(Collected data)
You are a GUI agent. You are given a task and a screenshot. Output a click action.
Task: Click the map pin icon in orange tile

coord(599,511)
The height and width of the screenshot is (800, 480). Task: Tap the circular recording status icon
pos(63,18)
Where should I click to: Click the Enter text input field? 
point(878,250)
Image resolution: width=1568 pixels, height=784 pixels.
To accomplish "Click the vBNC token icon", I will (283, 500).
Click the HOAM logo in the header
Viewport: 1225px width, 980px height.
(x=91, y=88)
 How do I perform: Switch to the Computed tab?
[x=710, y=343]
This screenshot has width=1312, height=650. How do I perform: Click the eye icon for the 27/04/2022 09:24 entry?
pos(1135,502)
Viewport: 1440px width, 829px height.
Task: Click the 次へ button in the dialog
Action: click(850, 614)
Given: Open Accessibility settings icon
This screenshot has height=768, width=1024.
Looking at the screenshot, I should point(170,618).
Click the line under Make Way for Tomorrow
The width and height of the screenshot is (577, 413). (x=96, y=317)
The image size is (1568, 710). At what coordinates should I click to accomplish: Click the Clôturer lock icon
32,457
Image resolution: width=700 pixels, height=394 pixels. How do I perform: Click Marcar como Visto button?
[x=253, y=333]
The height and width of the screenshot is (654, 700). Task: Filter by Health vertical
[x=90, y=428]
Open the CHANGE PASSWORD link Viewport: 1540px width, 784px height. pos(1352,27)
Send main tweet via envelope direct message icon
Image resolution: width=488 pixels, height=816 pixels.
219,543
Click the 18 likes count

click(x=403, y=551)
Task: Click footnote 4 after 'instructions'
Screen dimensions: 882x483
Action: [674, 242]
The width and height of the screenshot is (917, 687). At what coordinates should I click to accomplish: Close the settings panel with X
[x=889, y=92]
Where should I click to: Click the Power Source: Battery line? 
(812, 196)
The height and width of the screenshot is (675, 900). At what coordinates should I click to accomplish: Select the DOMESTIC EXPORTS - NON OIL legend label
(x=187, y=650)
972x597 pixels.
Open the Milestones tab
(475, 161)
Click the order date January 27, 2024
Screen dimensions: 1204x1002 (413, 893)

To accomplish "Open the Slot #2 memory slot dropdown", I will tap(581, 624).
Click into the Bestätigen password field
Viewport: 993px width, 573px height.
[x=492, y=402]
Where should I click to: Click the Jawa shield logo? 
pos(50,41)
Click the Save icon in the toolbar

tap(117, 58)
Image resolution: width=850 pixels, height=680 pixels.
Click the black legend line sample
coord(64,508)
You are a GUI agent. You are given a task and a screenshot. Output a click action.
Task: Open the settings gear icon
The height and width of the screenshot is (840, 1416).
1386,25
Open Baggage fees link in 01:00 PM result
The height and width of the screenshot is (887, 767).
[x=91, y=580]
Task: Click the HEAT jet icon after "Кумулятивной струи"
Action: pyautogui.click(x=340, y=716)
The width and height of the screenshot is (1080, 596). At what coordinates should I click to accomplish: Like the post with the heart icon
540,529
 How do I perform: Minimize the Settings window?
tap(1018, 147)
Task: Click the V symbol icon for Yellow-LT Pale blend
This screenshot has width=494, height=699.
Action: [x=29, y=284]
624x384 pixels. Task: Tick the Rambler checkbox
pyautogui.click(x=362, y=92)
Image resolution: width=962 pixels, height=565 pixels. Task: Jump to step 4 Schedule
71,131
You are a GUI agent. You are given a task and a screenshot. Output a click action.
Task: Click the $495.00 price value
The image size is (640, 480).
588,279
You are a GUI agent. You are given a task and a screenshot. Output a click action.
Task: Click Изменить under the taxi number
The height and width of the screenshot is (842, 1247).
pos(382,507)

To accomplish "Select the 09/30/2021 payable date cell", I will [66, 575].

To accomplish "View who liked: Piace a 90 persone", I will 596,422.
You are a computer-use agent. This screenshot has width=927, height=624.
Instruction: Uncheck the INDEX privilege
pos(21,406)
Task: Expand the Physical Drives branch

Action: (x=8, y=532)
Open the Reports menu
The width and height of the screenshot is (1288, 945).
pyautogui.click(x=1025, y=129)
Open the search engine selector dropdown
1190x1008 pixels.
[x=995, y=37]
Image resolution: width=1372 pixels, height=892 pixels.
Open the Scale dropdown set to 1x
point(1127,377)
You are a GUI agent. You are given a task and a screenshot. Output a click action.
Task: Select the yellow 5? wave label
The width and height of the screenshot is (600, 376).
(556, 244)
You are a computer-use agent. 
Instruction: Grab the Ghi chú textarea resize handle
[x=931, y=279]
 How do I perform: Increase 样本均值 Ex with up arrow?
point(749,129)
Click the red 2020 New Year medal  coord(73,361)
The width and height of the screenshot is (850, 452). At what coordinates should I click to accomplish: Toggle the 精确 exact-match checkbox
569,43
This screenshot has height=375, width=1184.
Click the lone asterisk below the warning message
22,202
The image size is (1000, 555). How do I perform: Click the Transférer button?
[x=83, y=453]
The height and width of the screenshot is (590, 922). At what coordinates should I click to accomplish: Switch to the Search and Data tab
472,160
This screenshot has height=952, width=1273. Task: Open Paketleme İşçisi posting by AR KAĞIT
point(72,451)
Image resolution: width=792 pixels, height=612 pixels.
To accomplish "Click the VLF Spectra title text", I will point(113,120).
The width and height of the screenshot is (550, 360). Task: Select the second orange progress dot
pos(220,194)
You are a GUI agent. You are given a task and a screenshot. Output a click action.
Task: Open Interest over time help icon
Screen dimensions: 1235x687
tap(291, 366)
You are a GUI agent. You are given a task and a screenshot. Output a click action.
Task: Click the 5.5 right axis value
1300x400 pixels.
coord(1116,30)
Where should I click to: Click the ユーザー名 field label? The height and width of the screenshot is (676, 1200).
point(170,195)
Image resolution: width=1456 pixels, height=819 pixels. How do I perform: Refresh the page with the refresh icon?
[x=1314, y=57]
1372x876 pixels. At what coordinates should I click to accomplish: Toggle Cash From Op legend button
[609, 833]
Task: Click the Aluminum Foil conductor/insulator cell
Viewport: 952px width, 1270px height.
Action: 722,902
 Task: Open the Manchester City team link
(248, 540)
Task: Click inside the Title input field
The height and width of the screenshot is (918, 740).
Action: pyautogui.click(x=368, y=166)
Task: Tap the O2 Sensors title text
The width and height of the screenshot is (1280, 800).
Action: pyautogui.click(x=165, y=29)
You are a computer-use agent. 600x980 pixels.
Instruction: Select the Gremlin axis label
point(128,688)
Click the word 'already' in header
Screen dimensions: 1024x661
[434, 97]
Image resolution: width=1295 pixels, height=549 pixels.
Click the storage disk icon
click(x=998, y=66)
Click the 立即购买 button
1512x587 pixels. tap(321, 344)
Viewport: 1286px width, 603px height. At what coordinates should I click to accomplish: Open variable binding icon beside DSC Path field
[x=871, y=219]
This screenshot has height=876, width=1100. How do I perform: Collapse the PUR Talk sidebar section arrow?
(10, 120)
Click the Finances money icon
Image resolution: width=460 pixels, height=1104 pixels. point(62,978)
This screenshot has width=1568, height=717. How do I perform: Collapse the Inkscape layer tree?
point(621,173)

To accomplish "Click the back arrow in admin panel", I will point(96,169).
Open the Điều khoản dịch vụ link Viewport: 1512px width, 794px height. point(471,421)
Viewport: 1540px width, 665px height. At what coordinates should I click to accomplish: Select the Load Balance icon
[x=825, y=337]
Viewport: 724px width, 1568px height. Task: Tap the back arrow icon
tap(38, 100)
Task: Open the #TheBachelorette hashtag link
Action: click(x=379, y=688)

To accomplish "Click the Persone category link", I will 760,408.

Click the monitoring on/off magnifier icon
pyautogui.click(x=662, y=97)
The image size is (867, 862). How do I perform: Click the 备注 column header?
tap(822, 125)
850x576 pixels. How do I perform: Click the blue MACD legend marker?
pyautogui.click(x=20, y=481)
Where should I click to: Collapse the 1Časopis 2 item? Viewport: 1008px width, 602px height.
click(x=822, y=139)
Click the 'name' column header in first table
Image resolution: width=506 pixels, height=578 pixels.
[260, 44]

◆ Assignment
Pull every line with the word "value" from the data.

◆ Exercise result
Task: Click the $495.00 price value
Task: Click the 5.5 right axis value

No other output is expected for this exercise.